> _GIVEN ENTRIES_:
* * * *

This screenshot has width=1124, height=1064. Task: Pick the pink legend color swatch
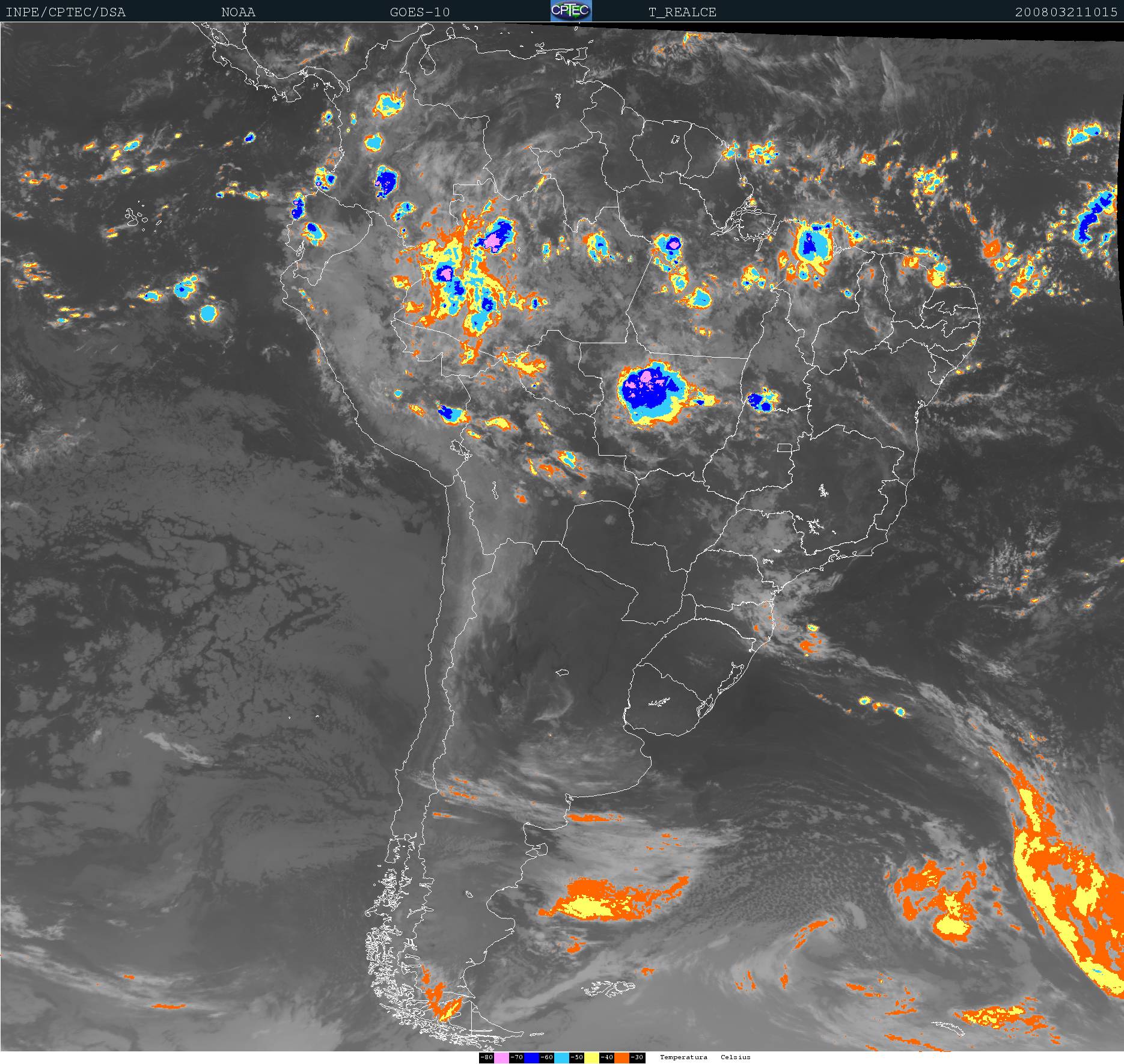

* * * *

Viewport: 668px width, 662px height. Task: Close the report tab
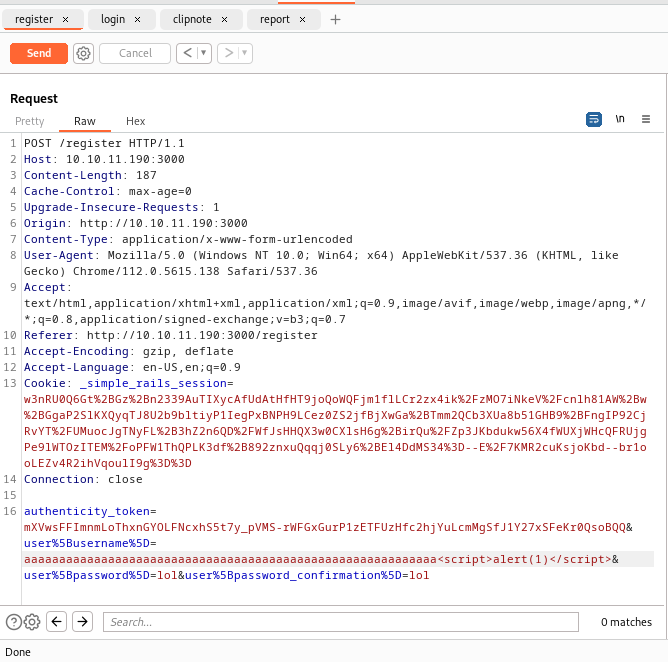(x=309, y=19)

* * * *

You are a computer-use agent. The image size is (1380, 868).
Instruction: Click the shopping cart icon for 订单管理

* * * *

> _OBJECTIVE_:
Change "shopping cart" to "basket" in the listing, from the line with "You are a computer-use" to the line with "Instruction: Click the", both included, leaving everything else unchanged. Give back only those lines.

> _TASK RESULT_:
You are a computer-use agent. The image size is (1380, 868).
Instruction: Click the basket icon for 订单管理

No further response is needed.